* **Text block**
━━━
(Updates prices, adds White House quote, analyst quote)
By Matthew Robinson
NEW YORK, March 6 (Reuters) - Oil hit a record high near
$106 on Thursday, fueled by the weak dollar and OPEC's decision
to hold crude output steady.
U.S. oil <CLc1> settled up 95 cents at $105.47 a barrel
after hitting a record $105.97 a barrel during the session.
London Brent crude <LCOc1> rose 97 cents to settle at $102.61 a
barrel, after hitting a record $102.95.
The gains followed a $5 jump on Wednesday, after declining
U.S. crude inventories and a decision by the Organization of
the Petroleum Exporting Countries to maintain production levels
despite consumer-nation calls for more oil.
Speculative buying as investors seek a hedge against
inflation and a tumbling dollar also drove oil prices higher.
"The dollar is going down again and hedgers are buying
commodities and this is all adding fuel to the fire," said
Mark Waggoner, president of Excel Futures.
The dollar extended losses against the euro and the yen on
Thursday after U.S. pending home sales were reported unchanged
in January, doing little to allay investor worries over the
deteriorating U.S. economic outlook. []
Wednesday's surge marked oil's single biggest price gain in
absolute dollar terms, according to Reuters database EcoWin,
although there have been larger daily percentage price gains.
━━━
* **Work request 1**
Answer these questions from the oil price report:
(a) At what price per barrel did U.S. oil settle on Thursday?
(b) What position does Mark Waggoner hold at Excel Futures?
(c) Which database is cited for Wednesday's surge being oil's biggest single gain in absolute dollar terms?

* **Data for the task**
━━━
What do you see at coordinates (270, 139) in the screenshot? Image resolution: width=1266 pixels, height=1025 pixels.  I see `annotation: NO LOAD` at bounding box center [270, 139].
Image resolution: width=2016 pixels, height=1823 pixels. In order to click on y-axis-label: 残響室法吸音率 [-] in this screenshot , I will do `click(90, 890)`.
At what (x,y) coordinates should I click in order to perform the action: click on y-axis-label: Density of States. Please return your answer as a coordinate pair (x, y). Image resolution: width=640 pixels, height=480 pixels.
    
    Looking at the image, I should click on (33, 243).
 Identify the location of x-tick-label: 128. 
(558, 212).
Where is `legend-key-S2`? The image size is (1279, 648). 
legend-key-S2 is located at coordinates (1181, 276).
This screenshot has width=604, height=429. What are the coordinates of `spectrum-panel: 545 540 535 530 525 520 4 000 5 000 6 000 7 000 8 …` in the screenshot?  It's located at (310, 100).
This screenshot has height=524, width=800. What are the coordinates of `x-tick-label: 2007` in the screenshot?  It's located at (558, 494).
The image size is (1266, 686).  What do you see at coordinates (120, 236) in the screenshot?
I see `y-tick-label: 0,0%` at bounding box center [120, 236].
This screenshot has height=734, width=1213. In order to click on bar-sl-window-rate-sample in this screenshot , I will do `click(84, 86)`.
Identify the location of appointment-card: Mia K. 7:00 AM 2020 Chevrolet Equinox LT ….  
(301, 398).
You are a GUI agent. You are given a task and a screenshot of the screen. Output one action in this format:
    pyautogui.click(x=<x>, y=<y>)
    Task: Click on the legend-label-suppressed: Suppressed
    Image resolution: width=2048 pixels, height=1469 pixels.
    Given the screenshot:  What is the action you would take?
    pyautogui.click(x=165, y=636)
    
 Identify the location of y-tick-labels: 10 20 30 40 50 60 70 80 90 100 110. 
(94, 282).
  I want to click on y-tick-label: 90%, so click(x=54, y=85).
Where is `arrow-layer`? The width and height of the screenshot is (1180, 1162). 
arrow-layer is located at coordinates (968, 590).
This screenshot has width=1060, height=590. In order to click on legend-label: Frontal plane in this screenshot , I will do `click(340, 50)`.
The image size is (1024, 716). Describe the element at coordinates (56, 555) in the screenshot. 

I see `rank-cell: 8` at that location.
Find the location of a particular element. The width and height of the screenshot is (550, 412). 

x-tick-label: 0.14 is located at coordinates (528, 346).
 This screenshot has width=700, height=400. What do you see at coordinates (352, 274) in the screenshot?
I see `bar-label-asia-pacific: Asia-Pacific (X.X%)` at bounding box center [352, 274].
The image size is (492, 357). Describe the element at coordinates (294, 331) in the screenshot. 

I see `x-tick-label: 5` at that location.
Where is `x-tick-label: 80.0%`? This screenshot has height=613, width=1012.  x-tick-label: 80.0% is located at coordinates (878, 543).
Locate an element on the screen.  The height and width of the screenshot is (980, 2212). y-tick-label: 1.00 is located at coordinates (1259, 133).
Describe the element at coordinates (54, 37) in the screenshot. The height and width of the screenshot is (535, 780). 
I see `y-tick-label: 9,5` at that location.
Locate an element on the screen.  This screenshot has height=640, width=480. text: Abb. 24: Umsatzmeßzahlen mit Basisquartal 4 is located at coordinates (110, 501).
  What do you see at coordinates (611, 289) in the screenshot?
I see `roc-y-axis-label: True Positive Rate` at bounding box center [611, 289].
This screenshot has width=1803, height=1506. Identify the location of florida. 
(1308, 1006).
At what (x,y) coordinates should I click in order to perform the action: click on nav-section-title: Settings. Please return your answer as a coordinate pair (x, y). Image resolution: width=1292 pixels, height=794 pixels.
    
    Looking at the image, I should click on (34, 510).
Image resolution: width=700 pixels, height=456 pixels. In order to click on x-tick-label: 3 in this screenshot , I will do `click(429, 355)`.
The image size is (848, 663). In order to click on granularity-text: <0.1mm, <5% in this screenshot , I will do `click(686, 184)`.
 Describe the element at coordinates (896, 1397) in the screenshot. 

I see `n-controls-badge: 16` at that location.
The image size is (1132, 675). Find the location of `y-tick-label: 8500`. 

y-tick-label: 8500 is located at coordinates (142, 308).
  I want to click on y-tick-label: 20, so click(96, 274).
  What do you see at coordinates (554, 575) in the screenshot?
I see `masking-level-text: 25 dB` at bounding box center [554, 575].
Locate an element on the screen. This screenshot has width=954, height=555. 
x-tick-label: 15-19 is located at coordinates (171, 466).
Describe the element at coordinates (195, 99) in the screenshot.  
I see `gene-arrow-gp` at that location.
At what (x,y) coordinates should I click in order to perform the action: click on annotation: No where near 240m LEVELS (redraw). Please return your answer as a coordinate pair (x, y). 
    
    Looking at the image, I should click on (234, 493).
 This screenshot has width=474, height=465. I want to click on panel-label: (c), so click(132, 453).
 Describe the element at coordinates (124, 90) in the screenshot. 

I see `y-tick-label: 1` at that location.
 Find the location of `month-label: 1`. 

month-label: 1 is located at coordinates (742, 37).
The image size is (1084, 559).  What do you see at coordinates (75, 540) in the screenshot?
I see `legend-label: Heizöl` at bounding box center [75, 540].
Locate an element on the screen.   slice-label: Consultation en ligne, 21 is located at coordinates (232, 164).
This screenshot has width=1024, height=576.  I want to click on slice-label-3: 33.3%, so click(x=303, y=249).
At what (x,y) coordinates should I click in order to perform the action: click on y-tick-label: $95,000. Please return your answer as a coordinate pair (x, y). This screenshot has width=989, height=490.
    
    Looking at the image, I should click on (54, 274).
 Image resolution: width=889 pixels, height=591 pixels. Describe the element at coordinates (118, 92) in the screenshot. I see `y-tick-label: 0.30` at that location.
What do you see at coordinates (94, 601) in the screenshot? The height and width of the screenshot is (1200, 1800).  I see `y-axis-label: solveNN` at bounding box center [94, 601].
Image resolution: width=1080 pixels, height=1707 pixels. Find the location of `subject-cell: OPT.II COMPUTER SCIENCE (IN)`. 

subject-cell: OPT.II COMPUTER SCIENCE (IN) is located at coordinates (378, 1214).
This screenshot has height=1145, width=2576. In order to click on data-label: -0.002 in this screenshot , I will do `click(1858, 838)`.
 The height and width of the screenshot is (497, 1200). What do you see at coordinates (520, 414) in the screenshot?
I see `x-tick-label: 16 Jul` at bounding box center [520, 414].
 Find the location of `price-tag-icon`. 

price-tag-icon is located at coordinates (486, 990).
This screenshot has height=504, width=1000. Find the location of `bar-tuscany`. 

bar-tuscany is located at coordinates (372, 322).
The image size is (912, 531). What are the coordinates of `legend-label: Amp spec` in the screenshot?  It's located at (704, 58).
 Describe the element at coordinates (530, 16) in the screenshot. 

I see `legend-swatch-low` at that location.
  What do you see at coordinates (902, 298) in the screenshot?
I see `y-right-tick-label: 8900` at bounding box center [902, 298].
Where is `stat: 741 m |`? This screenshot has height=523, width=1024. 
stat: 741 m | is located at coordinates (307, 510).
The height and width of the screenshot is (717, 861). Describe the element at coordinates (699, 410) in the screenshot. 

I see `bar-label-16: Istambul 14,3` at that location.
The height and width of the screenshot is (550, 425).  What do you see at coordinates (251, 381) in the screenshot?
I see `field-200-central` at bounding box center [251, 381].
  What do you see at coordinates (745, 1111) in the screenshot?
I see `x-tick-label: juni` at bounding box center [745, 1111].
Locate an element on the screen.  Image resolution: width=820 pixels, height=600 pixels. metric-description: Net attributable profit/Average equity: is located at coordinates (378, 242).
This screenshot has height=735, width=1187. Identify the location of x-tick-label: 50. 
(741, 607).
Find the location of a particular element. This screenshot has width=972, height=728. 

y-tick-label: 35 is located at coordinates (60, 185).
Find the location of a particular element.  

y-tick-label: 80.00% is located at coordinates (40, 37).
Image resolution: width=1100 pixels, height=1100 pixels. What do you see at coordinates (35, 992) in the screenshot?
━━━
* **Work request 2**
From the rows, copy out verbatim the lines between the one holding "coordinates (232, 164)." and the one holding "Image resolution: width=889", inclusive.

* **Result 1**
(a) $105.47 a barrel
(b) President
(c) Reuters database EcoWin

* **Result 2**
Locate an element on the screen.   slice-label: Consultation en ligne, 21 is located at coordinates (232, 164).
This screenshot has width=1024, height=576.  I want to click on slice-label-3: 33.3%, so click(x=303, y=249).
At what (x,y) coordinates should I click in order to perform the action: click on y-tick-label: $95,000. Please return your answer as a coordinate pair (x, y). This screenshot has width=989, height=490.
    
    Looking at the image, I should click on (54, 274).
 Image resolution: width=889 pixels, height=591 pixels. Describe the element at coordinates (118, 92) in the screenshot. I see `y-tick-label: 0.30` at that location.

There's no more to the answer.